Charest promet un budget non «flamboyant» qui ne choquera pas l'opposition

Antoine Robitaille   10 mars 2008  Québec
L’amour entre le premier ministre et son épouse, Michèle Dionne, a été mis en avant au congrès du PLQ en fin de semaine.
Photo : La Presse canadienne (photo)
L’amour entre le premier ministre et son épouse, Michèle Dionne, a été mis en avant au congrès du PLQ en fin de semaine.
Québec — Au terme de ce que l'on pourrait qualifier de «congrès de l'amour», où 97,23 % de ses militants lui ont réitéré sa confiance, Jean Charest a été contraint d'expliquer pourquoi son parti n'a pas traité de la question linguistique, comme prévu, hier. «On va aborder les questions qui ne l'ont pas été», a promis le chef libéral, mais «ça va aller au prochain conseil général [en septembre], alors on n'y échappera pas», a-t-il dit en soutenant que l'enjeu ne serait pas «mis de côté». Il a tenu à dire que la défense de la langue était une «mission sacrée» pour tout premier ministre et que la ministre Christine St-Pierre devrait bientôt déposer un plan d'action sur le sujet.

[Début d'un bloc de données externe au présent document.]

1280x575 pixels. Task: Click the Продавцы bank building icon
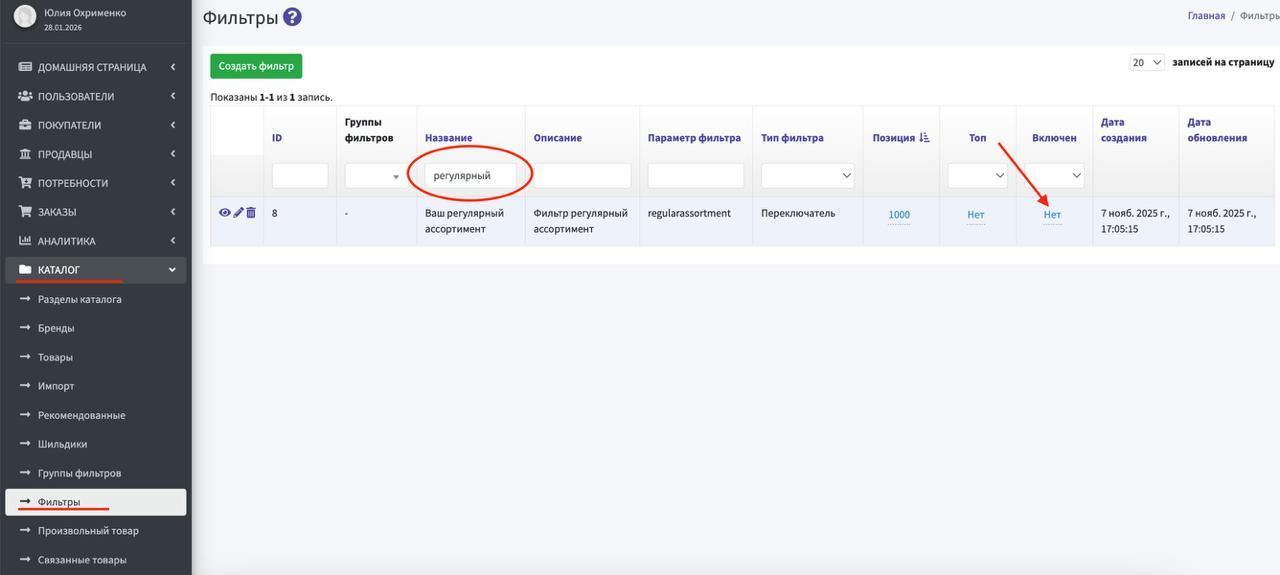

Vers 12h45, hier, les débats en plénière des quelque 2500 militants ont été ajournés alors que la discussion portait sur le Bloc 3 intitulé «Mise en valeur de la langue française et l'identité nationale du Québec». Or ce bloc comportait certaines propositions controversées, comme l'augmentation des budgets et du nombre d'inspecteurs de l'Office québécois de langue française. Une autre visait à hausser les amendes pour les infractions à la loi 101, ce que des délégations des circonscriptions anglophones étaient résolues à combattre.

Les organisateurs du 30e congrès du PLQ avaient décidé hier matin de traiter en priorité le Bloc 4 sur le soutien aux familles, repoussant l'étude du Bloc 3 sur la langue et l'identité. «Une demande a été faite par un des participants à la plénière pour traiter en priorité des questions portant sur la famille», a expliqué le porte-parole du parti, Michel Rochette. Les militants ont toutefois eu le temps de traiter de quelques résolutions sur l'identité et notamment d'y biffer le mot «citoyenneté» à deux endroits pour le remplacer par «éducation civique». Un militant de Jacques-Cartier a argué que le mot «citoyenneté» ne convenait pas dans un contexte québécois, puisque la «citoyenneté est canadienne».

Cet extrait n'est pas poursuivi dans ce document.